DNSMasq loses entry for instances

Bug #1649963 reported by Matthijs Grünbauer
14
This bug affects 3 people
Affects Status Importance Assigned to Milestone
neutron
New
Undecided
sudhakar kumar srivastava

Bug Description

After booting a large number of new instances, instances randomly lose their ip address after running for a while. The instances were all reachable before. When I login via the web console and run `ip -4 a`, the vm does not have an ipv4 address.
The host file kept by dnsmasq in /var/lib/neutron/dhcp/<network-id>/host, shows that the entry for that VM is missing in the file.

There is an (ugly) workaround: stop neutron-dhcp-agent, kill the dnsmasq process for the corresponding network-id, and start neutron-dhcp-agent again, and the entry gets added to the host file and the instance becomes reachable again.

It looks a lot like this bug: https://bugs.launchpad.net/neutron/+bug/1645509
Except in this bug, the reporter sees entries getting added to the file, and we're seeing entries getting removed from the file.

* Pre-conditions:
This is a production environment which hosts about 350-400 VMs. We are creating and deleting about 1000+ VMs per week. The issue we are seeing can affect anyone that uses the system, but it seems to happen more in networks with a lot of activity (a lot of newly created VMs).

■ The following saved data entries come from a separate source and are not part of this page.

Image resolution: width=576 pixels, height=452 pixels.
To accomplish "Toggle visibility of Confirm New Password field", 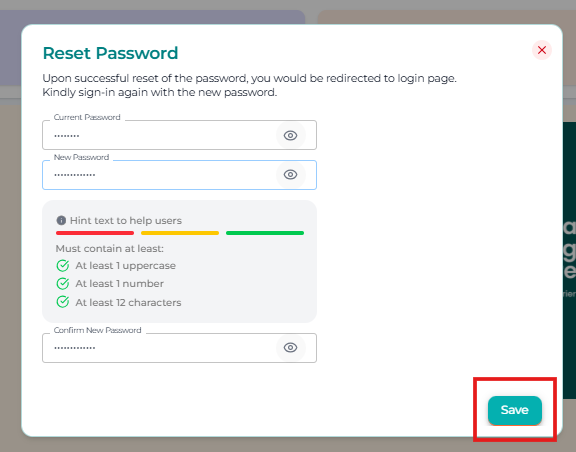I will click(x=290, y=347).
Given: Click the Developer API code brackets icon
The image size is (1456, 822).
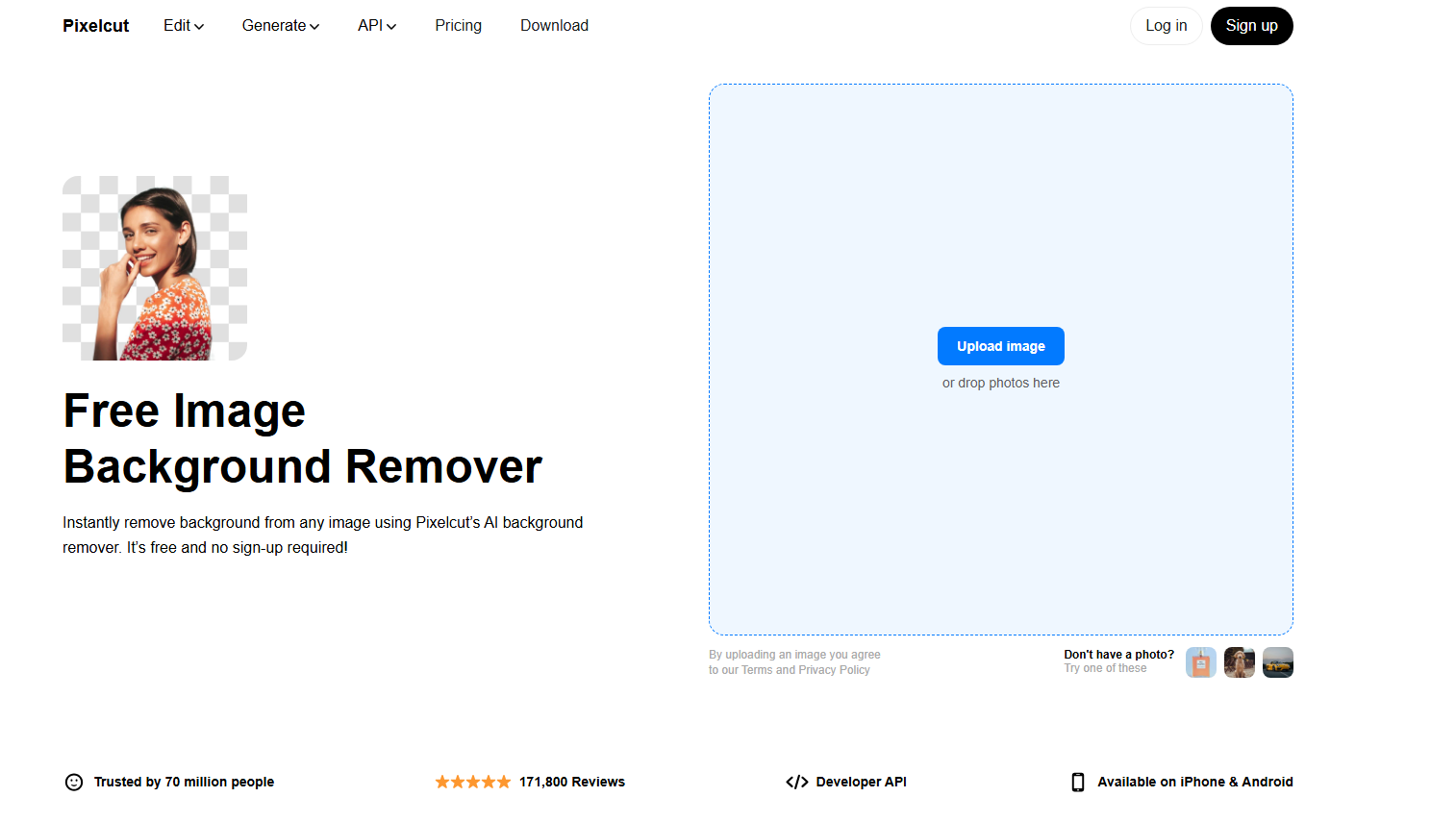Looking at the screenshot, I should [796, 782].
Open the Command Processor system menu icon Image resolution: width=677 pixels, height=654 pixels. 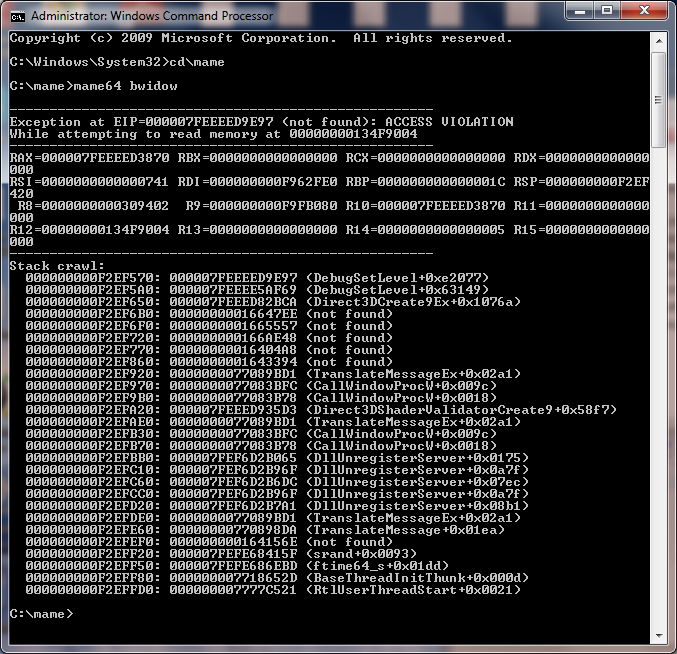[17, 16]
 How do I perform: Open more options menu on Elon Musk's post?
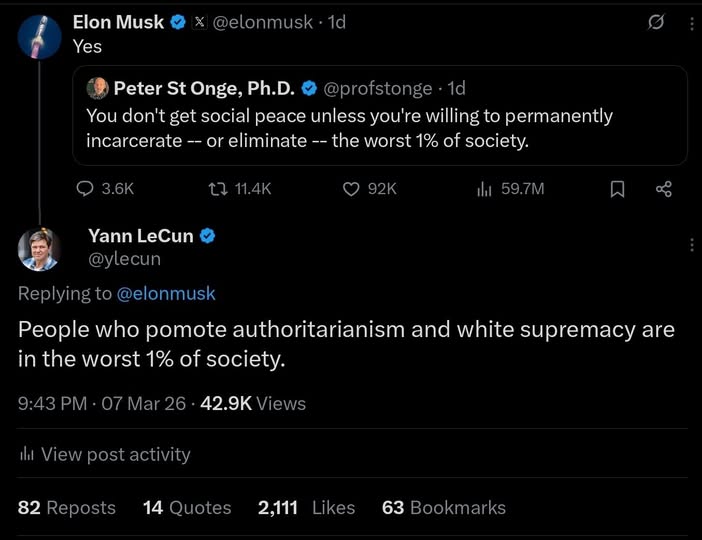pos(692,22)
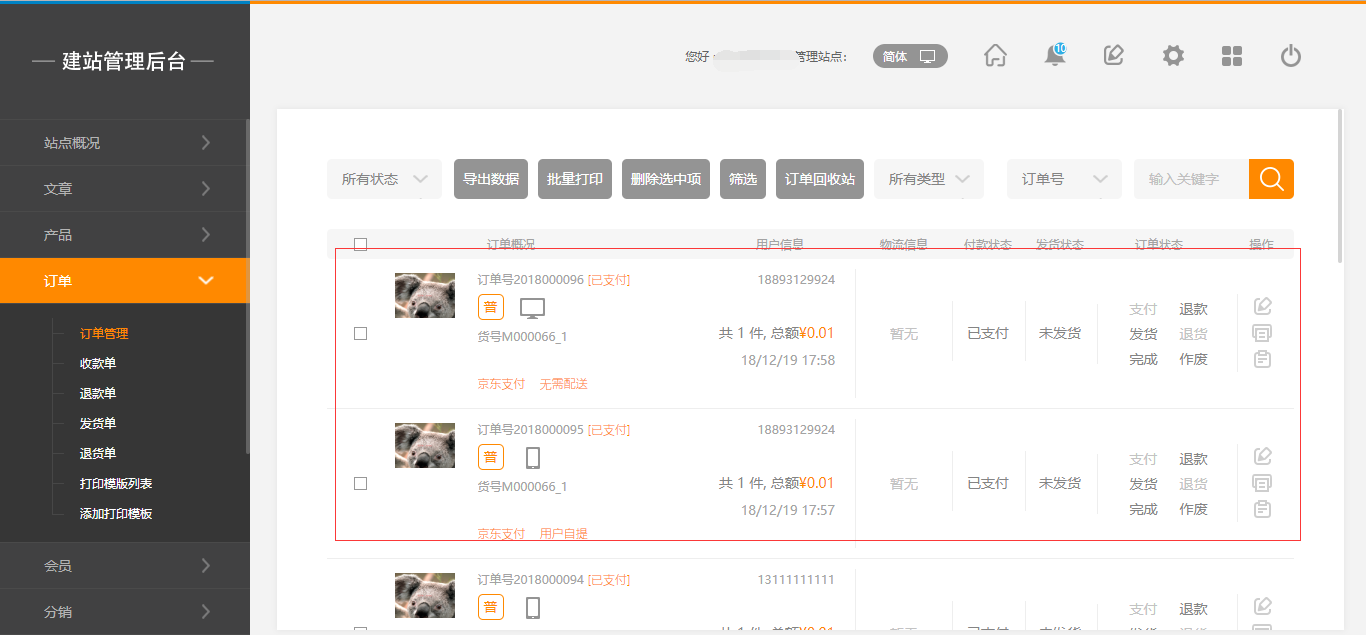Click the four-square apps grid icon
Screen dimensions: 1366x635
[x=1232, y=56]
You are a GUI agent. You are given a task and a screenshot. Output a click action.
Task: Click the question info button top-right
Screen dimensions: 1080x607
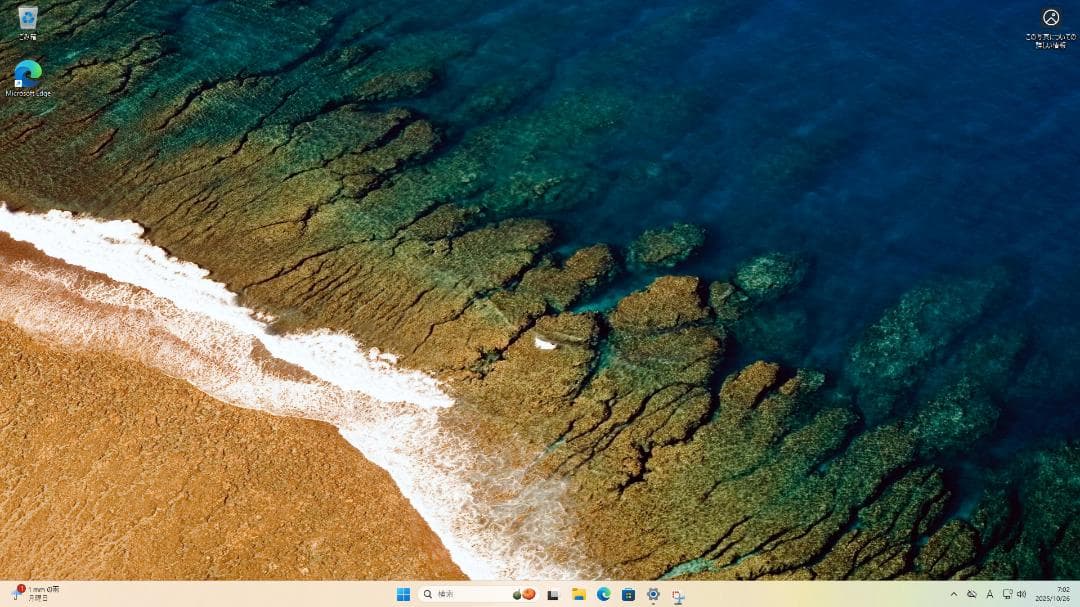pyautogui.click(x=1049, y=17)
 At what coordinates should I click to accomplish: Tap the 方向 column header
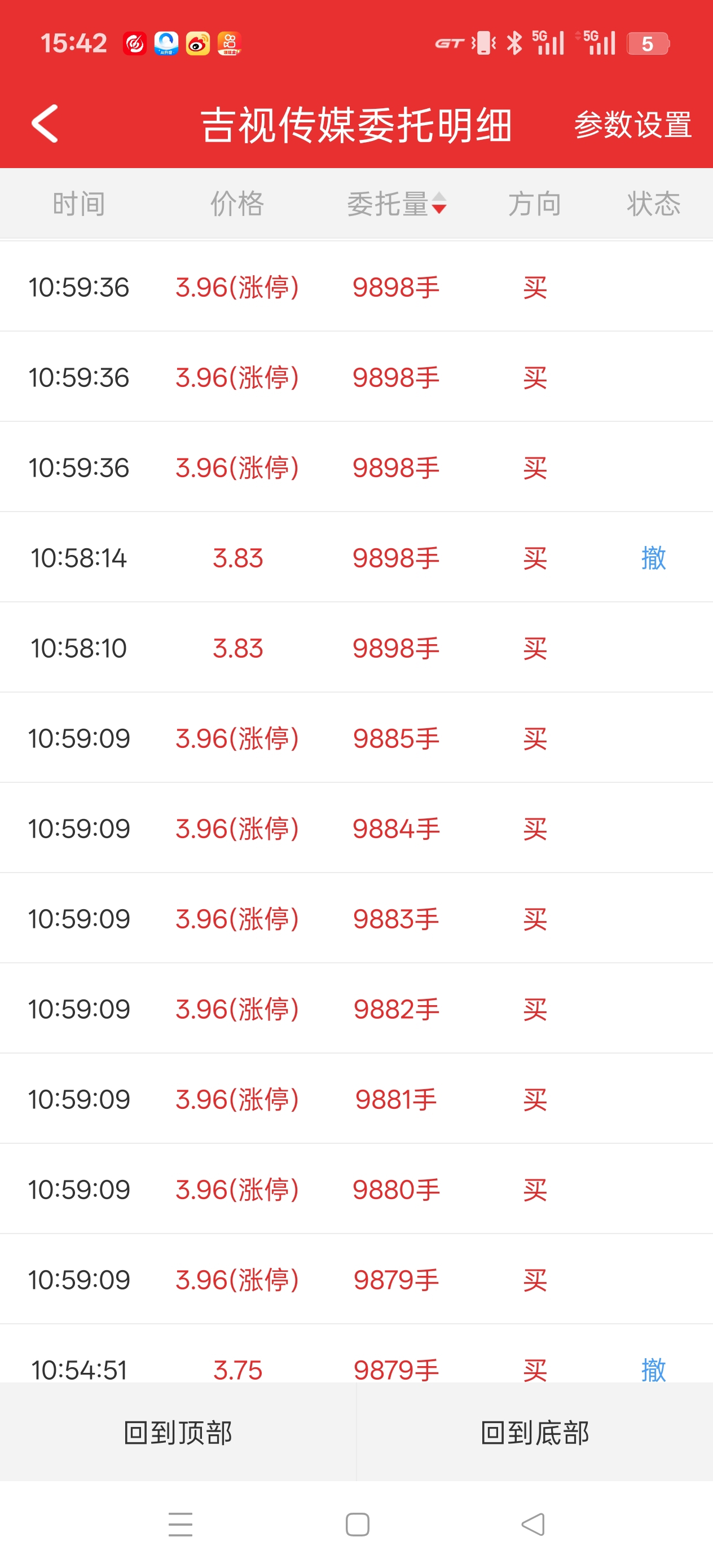(535, 203)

* Step-by-step reproduction steps:
- Boot a large number of VMs (> 10) at the same time.
- SSH into the VMs and do your work.
- After a random amount of time the VM becomes unreachable

*Expected output:
VMs keep their ip address and stay reachable after booting.

* Actual output:
VMs are available at first, but eventually lose their ip address. The dnsmasq host file is missing the entry for that ip address.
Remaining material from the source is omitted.